Das Instrument, mit dem die Zahl von Unfällen gesenkt werden sollte, war aber immer umstritten - nicht nur bei Verkehrssündern, sondern auch bei Verkehrsexperten.

Der nordrhein-westfälische Innenminister Herbert Reul sprichtin Düsseldorf  beim Start der Aktionswoche «Augen auf und Tasche zu» der nordrhein-westfälischen Polizei

Innenminister Reul (CDU)

Auch die schwarz-gelbe Regierung bezeichnet den Blitzmarathon als "ungeeignet", die Vekehrssicherheit auf Dauer zu verbessern, so Reul. Stattdessen will die neue Landesregierung die "zielgerichtete Verkehrsüberwachung" etwa in Form von unangekündigten Kontrollen verstärken.

30.000 Temposünder erwischt

Zuletzt hatte NRW beim Blitzmarathon im April 2016 mitgemacht.
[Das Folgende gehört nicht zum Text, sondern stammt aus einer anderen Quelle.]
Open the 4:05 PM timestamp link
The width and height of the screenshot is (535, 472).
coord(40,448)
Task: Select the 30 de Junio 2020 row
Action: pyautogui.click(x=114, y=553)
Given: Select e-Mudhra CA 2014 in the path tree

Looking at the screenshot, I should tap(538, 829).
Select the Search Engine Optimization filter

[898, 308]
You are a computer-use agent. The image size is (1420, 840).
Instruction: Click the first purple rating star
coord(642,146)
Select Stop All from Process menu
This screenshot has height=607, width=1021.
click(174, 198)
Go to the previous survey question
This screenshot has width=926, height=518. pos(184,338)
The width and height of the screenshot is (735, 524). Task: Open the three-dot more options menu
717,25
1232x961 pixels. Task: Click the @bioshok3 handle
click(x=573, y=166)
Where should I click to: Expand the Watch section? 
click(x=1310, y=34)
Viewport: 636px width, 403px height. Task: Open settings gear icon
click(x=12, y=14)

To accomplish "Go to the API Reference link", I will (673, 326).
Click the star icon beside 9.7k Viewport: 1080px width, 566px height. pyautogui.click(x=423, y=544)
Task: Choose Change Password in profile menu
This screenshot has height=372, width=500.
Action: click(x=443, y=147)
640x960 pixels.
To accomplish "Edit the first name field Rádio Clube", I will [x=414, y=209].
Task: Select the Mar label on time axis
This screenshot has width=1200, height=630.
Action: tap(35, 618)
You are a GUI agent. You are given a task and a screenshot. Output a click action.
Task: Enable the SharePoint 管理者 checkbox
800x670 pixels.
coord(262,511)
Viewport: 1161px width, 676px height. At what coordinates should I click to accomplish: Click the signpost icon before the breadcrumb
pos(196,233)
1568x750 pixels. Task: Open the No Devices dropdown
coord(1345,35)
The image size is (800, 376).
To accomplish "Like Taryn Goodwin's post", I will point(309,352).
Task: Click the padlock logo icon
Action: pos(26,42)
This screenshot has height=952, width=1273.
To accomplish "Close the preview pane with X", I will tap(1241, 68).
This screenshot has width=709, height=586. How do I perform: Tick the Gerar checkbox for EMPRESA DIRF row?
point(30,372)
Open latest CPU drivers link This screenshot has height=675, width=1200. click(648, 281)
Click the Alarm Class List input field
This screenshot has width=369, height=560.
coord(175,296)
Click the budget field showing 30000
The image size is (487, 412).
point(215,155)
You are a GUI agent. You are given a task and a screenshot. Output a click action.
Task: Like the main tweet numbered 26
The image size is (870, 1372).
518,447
Bei der konzertierten Tempokontrollaktion waren an einem Tag landesweit etwa 30.000 Temposünder auf den Straßen erwischt worden. Dieses Jahr hatte sich das Land nicht an der Großkontrolle beteiligt. Die rot-grüne Vorgängerregierung in NRW hatte seit 2012 mehrere Male einen Blitzmarathon veranstaltet.